This article has been translated from English to Japanese.
ADPの全国雇用報告によると、米国の民間部門は11月に3万2000人の雇用を削減した。これは2023年春以来の最大の月間減少幅であり、経済学者が予想していた1万5000人の増加を大きく下回る結果となった。
この失望的な数字は、連邦準備制度理事会(FRB)の12月の政策会合を控えて、労働市場の悪化に対する懸念が高まっていることを裏付けている。
主なポイント
- 民間部門の雇用は11月に3万2000人減少した。予想は1万5000人の増加だった。10月の数値は4万2000人から4万7000人に上方修正された。
- 減少を主導したのは中小企業で、従業員50人未満の事業所では12万人の雇用が失われた。これは2020年5月以来の急激な減少である。一方、大企業では3万9千人の雇用が増加した。
- 賃金上昇率は引き続き鈍化しており、現職者の年間賃金上昇率は4.4%(10月の4.5%から低下)、転職者は6.3%(6.7%から低下)であった
- 財生産部門はパンデミック以降で最大の損失を被り、1万9000人の雇用が減少した。製造業(-1万8000人)と建設業(-9000人)が減少を主導した。
- サービス部門も縮小し、13,000人の雇用が失われた。専門・ビジネスサービス(-26,000人)と情報(-20,000人)が顕著な減少を示した
ADPチーフエコノミストのネラ・リチャードソン博士は、雇用主が慎重な消費者と不透明な見通しに対処する中で、雇用状況は不安定だと述べた。これは大企業と中小企業の差に明確に表れている。
大企業は約3万9千人の雇用を増加させたが、中小企業は大幅に後退し約4万6千人の雇用を削減。中堅企業もさらに7万4千人を削減した。利益率の悪化がまず中小企業を直撃している一方、大企業にはまだ雇用拡大の余地があるようだ。
業種別データも 明るい材料にはならなかった 。製造業は再び減少し、建設業は例年の第4四半期の増加傾向にもかかわらず鈍化し、情報サービス業は急激な落ち込みを見せた。教育・医療サービス業とレジャー・宿泊業だけがわずかな強さを見せたが、その伸びも控えめなものだった。
賃金上昇率も鈍化し、労働市場が緩みつつある印象を強めている。
市場の反応
米ドル対主要通貨:5分足

主要通貨対米ドルチャート(TradingView提供)
米ドルはADP発表前から既に弱気傾向にあり、トレーダーが失望的なデータを想定したポジションを取っていたことを示唆している。
ADPが3万2000人の雇用減少(予想の1万5000人増を大幅に下回る)を確認すると、ドルは下落幅を拡大したが、同時に即座に強気の反発も見られた。これは米国市場開始時およびISMサービス業PMI発表前の利益確定売りが背景にある可能性がある。
ISMサービス業PMIが予想をわずかに上回る52.6となった後も、売り圧力は持続した。市場は雇用市場の弱さにのみ注目し、サービス業報告の混合信号を無視したようだ。ドル指数はこのセッションで約0.45%下落し、9月以来の最悪の単日パフォーマンスを記録した。

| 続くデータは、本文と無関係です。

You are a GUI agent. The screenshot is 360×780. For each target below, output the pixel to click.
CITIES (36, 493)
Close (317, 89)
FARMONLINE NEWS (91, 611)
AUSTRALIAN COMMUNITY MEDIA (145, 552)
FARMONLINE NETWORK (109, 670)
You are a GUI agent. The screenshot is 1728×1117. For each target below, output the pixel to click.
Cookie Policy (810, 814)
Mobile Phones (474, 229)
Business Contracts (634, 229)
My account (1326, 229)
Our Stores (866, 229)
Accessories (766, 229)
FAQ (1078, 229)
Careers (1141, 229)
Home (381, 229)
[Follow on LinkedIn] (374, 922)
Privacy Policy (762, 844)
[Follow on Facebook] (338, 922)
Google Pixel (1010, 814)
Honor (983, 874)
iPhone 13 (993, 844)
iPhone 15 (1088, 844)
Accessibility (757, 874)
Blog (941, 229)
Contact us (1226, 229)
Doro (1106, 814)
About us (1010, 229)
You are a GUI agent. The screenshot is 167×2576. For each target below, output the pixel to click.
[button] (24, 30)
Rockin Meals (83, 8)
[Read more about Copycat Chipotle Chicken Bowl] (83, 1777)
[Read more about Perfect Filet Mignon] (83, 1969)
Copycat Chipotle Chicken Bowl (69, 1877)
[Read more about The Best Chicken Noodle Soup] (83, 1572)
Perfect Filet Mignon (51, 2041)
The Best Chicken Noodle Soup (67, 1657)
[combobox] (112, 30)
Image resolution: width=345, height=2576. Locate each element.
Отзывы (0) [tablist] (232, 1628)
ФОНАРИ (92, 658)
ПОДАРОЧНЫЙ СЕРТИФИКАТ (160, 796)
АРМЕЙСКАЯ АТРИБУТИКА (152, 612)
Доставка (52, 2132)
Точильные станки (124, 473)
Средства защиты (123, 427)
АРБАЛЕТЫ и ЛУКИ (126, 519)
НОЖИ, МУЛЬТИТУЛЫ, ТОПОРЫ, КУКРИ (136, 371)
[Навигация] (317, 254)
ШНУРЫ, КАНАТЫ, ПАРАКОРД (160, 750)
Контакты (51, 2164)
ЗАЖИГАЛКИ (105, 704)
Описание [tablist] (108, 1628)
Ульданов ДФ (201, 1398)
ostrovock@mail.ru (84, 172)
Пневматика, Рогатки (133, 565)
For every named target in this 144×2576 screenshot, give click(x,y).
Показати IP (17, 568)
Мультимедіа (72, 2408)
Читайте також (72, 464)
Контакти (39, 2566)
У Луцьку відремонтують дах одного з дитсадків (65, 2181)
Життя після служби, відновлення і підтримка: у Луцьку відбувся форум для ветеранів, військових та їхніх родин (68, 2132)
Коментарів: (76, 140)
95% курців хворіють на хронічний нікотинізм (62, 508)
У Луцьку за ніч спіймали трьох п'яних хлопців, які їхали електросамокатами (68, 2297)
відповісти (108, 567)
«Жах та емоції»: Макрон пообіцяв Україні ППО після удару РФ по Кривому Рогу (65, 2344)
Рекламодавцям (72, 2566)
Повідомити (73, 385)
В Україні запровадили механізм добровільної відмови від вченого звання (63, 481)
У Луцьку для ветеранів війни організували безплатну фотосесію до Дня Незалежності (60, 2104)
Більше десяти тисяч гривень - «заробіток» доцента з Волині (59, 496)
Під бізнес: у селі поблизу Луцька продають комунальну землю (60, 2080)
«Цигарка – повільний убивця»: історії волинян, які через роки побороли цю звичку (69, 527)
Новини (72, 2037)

終値時点で米ドルは主要通貨ペア全てで下落した。英ポンド、豪ドル、ニュージーランドドルといった「リスク通貨」に対しては最も大きな下落幅を記録し、カナダドル、ユーロ、スイスフランに対しては下落幅が限定的だった。
ドル安が全面的に広がったことは、市場がADPデータをFRBの金融緩和への道筋を明確にしたと完全に解釈したことを示している。フェッドファンド先物は現在、12月の利下げ確率を90%超と織り込んでおり、わずか2週間前の約25%から大幅に上昇した。
11月の非農業部門雇用者数統計の発表が12月16日(FRBの12月17-18日会合後)に延期されたため、ADP統計は金利予想形成において格段に重要な意味を持つこととなった。